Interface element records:
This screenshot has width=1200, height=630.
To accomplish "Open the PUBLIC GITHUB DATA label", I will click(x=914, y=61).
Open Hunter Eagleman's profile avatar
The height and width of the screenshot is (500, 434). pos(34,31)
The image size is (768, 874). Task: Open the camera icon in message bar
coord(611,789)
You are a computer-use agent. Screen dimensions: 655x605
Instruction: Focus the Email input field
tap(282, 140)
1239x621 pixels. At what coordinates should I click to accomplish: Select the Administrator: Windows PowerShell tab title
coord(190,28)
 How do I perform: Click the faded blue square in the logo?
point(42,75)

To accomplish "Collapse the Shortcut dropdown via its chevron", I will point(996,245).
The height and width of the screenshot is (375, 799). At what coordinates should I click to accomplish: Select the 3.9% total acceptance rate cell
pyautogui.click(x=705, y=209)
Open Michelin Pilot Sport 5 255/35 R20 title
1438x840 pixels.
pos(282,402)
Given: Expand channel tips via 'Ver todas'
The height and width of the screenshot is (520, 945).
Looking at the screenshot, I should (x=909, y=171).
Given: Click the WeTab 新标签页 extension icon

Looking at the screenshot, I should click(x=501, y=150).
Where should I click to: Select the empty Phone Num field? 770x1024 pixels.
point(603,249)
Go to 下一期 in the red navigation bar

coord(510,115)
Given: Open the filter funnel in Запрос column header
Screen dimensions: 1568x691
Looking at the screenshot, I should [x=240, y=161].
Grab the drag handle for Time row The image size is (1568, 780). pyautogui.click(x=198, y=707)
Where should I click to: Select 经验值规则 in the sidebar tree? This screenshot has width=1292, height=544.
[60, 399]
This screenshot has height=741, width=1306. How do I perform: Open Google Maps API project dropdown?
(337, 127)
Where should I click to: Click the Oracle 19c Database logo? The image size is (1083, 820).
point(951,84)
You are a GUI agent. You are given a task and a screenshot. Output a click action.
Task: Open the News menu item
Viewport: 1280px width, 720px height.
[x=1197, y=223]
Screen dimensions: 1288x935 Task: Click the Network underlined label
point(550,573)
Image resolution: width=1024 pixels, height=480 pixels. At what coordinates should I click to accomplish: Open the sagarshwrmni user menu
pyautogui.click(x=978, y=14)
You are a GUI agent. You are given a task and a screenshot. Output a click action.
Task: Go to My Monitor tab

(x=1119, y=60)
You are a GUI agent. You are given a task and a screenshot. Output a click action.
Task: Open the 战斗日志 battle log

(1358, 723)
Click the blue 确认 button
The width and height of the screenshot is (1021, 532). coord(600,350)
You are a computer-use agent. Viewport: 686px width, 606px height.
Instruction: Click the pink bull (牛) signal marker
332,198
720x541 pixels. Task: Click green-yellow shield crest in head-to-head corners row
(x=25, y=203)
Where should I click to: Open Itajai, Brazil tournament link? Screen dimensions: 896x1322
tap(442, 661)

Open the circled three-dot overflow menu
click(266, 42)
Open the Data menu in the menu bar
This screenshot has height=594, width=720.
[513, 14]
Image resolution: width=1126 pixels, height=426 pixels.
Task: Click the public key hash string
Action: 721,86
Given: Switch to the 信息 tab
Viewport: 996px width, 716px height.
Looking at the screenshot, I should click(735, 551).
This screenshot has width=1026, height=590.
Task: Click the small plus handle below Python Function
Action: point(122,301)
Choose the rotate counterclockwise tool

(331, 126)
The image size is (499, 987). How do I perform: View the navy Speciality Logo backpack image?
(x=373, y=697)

Goal of the exercise: Show every line of the records above that contains the string "pyautogui", treating uppercase and lowercase as different.

Solution for this exercise:
pyautogui.click(x=705, y=209)
Grab the drag handle for Time row The image size is (1568, 780). pyautogui.click(x=198, y=707)
pyautogui.click(x=978, y=14)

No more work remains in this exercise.